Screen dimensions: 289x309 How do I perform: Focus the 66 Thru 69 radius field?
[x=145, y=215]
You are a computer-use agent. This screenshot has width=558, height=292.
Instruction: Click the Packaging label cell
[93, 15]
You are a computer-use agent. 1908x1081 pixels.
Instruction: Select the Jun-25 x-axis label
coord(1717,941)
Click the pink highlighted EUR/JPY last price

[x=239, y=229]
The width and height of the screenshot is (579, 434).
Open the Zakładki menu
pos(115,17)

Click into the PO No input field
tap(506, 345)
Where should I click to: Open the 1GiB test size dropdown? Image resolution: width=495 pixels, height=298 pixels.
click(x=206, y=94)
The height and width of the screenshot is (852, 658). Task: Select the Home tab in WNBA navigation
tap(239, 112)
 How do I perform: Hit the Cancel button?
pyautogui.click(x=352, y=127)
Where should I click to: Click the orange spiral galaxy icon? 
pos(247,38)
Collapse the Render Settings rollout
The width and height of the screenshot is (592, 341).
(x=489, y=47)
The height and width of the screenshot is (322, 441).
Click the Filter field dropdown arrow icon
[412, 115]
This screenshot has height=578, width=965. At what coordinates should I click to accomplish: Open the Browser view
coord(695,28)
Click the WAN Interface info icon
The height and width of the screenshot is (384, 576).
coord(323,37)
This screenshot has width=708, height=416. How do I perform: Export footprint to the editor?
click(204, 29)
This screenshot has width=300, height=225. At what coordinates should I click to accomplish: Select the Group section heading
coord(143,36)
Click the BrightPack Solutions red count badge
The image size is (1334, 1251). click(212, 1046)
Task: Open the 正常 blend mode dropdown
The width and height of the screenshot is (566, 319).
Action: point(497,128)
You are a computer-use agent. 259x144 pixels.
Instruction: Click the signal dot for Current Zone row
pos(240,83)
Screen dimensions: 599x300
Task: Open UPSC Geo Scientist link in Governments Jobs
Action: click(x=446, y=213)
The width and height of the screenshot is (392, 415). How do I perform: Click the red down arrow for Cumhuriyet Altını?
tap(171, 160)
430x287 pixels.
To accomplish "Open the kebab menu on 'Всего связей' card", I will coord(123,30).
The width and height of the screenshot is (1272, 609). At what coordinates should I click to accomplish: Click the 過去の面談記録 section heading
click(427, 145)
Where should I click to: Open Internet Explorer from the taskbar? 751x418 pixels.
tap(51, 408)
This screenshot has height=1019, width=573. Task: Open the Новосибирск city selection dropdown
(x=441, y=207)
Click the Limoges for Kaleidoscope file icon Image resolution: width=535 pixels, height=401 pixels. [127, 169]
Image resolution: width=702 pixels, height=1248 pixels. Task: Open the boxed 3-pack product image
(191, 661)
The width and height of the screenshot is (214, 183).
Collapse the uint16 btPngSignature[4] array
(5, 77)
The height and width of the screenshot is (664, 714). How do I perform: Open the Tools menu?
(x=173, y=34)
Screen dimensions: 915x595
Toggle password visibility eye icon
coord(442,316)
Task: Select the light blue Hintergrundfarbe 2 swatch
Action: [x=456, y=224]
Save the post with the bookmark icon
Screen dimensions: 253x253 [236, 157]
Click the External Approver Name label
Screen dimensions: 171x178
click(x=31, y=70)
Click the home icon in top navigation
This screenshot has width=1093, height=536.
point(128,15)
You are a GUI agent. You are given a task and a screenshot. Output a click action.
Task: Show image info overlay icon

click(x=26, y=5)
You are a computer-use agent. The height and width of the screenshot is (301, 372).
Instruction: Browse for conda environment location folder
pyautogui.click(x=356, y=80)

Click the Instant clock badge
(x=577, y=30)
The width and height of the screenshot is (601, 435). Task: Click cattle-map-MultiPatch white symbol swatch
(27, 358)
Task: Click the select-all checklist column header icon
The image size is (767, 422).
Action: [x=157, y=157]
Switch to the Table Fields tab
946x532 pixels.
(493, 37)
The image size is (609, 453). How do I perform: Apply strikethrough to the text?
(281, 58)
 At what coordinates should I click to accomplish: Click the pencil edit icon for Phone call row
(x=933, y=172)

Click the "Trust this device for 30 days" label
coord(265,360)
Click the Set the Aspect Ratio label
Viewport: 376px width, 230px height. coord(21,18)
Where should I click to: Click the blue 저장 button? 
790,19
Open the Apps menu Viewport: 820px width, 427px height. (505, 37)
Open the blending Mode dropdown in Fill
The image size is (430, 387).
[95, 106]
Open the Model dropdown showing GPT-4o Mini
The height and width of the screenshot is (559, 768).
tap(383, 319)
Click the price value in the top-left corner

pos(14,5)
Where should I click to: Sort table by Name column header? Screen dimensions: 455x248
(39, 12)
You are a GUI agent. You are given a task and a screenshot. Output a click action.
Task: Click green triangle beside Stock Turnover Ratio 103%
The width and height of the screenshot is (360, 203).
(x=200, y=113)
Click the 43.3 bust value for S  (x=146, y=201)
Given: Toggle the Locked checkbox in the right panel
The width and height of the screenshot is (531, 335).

##########

## [PROMPT]
Give the material above again, word for word.

## [ANSWER FOR THE TASK]
Screen dimensions: 289x309 How do I perform: Focus the 66 Thru 69 radius field?
[x=145, y=215]
You are a computer-use agent. This screenshot has width=558, height=292.
Instruction: Click the Packaging label cell
[93, 15]
You are a computer-use agent. 1908x1081 pixels.
Instruction: Select the Jun-25 x-axis label
coord(1717,941)
Click the pink highlighted EUR/JPY last price

[x=239, y=229]
The width and height of the screenshot is (579, 434).
Open the Zakładki menu
pos(115,17)

Click into the PO No input field
tap(506, 345)
Where should I click to: Open the 1GiB test size dropdown? Image resolution: width=495 pixels, height=298 pixels.
click(x=206, y=94)
The height and width of the screenshot is (852, 658). Task: Select the Home tab in WNBA navigation
tap(239, 112)
 How do I perform: Hit the Cancel button?
pyautogui.click(x=352, y=127)
Where should I click to: Click the orange spiral galaxy icon? 
pos(247,38)
Collapse the Render Settings rollout
The width and height of the screenshot is (592, 341).
(x=489, y=47)
The height and width of the screenshot is (322, 441).
Click the Filter field dropdown arrow icon
[412, 115]
This screenshot has height=578, width=965. At what coordinates should I click to accomplish: Open the Browser view
coord(695,28)
Click the WAN Interface info icon
The height and width of the screenshot is (384, 576).
coord(323,37)
This screenshot has width=708, height=416. How do I perform: Export footprint to the editor?
click(204, 29)
This screenshot has width=300, height=225. At what coordinates should I click to accomplish: Select the Group section heading
coord(143,36)
Click the BrightPack Solutions red count badge
The image size is (1334, 1251). click(212, 1046)
Task: Open the 正常 blend mode dropdown
The width and height of the screenshot is (566, 319).
Action: point(497,128)
You are a computer-use agent. 259x144 pixels.
Instruction: Click the signal dot for Current Zone row
pos(240,83)
Screen dimensions: 599x300
Task: Open UPSC Geo Scientist link in Governments Jobs
Action: click(x=446, y=213)
The width and height of the screenshot is (392, 415). How do I perform: Click the red down arrow for Cumhuriyet Altını?
tap(171, 160)
430x287 pixels.
To accomplish "Open the kebab menu on 'Всего связей' card", I will coord(123,30).
The width and height of the screenshot is (1272, 609). At what coordinates should I click to accomplish: Click the 過去の面談記録 section heading
click(427, 145)
Where should I click to: Open Internet Explorer from the taskbar? 751x418 pixels.
tap(51, 408)
This screenshot has height=1019, width=573. Task: Open the Новосибирск city selection dropdown
(x=441, y=207)
Click the Limoges for Kaleidoscope file icon Image resolution: width=535 pixels, height=401 pixels. [127, 169]
Image resolution: width=702 pixels, height=1248 pixels. Task: Open the boxed 3-pack product image
(191, 661)
The width and height of the screenshot is (214, 183).
Collapse the uint16 btPngSignature[4] array
(5, 77)
The height and width of the screenshot is (664, 714). How do I perform: Open the Tools menu?
(x=173, y=34)
Screen dimensions: 915x595
Toggle password visibility eye icon
coord(442,316)
Task: Select the light blue Hintergrundfarbe 2 swatch
Action: [x=456, y=224]
Save the post with the bookmark icon
Screen dimensions: 253x253 [236, 157]
Click the External Approver Name label
Screen dimensions: 171x178
click(x=31, y=70)
Click the home icon in top navigation
This screenshot has width=1093, height=536.
point(128,15)
You are a GUI agent. You are given a task and a screenshot. Output a click action.
Task: Show image info overlay icon

click(x=26, y=5)
You are a computer-use agent. The height and width of the screenshot is (301, 372).
Instruction: Browse for conda environment location folder
pyautogui.click(x=356, y=80)

Click the Instant clock badge
(x=577, y=30)
The width and height of the screenshot is (601, 435). Task: Click cattle-map-MultiPatch white symbol swatch
(27, 358)
Task: Click the select-all checklist column header icon
The image size is (767, 422).
Action: [x=157, y=157]
Switch to the Table Fields tab
946x532 pixels.
(493, 37)
The image size is (609, 453). How do I perform: Apply strikethrough to the text?
(281, 58)
 At what coordinates should I click to accomplish: Click the pencil edit icon for Phone call row
(x=933, y=172)

Click the "Trust this device for 30 days" label
coord(265,360)
Click the Set the Aspect Ratio label
Viewport: 376px width, 230px height. coord(21,18)
Where should I click to: Click the blue 저장 button? 
790,19
Open the Apps menu Viewport: 820px width, 427px height. (505, 37)
Open the blending Mode dropdown in Fill
The image size is (430, 387).
[95, 106]
Open the Model dropdown showing GPT-4o Mini
The height and width of the screenshot is (559, 768).
tap(383, 319)
Click the price value in the top-left corner

pos(14,5)
Where should I click to: Sort table by Name column header? Screen dimensions: 455x248
(39, 12)
You are a GUI agent. You are given a task and a screenshot. Output a click action.
Task: Click green triangle beside Stock Turnover Ratio 103%
The width and height of the screenshot is (360, 203).
(x=200, y=113)
Click the 43.3 bust value for S  (x=146, y=201)
Given: Toggle the Locked checkbox in the right panel
The width and height of the screenshot is (531, 335).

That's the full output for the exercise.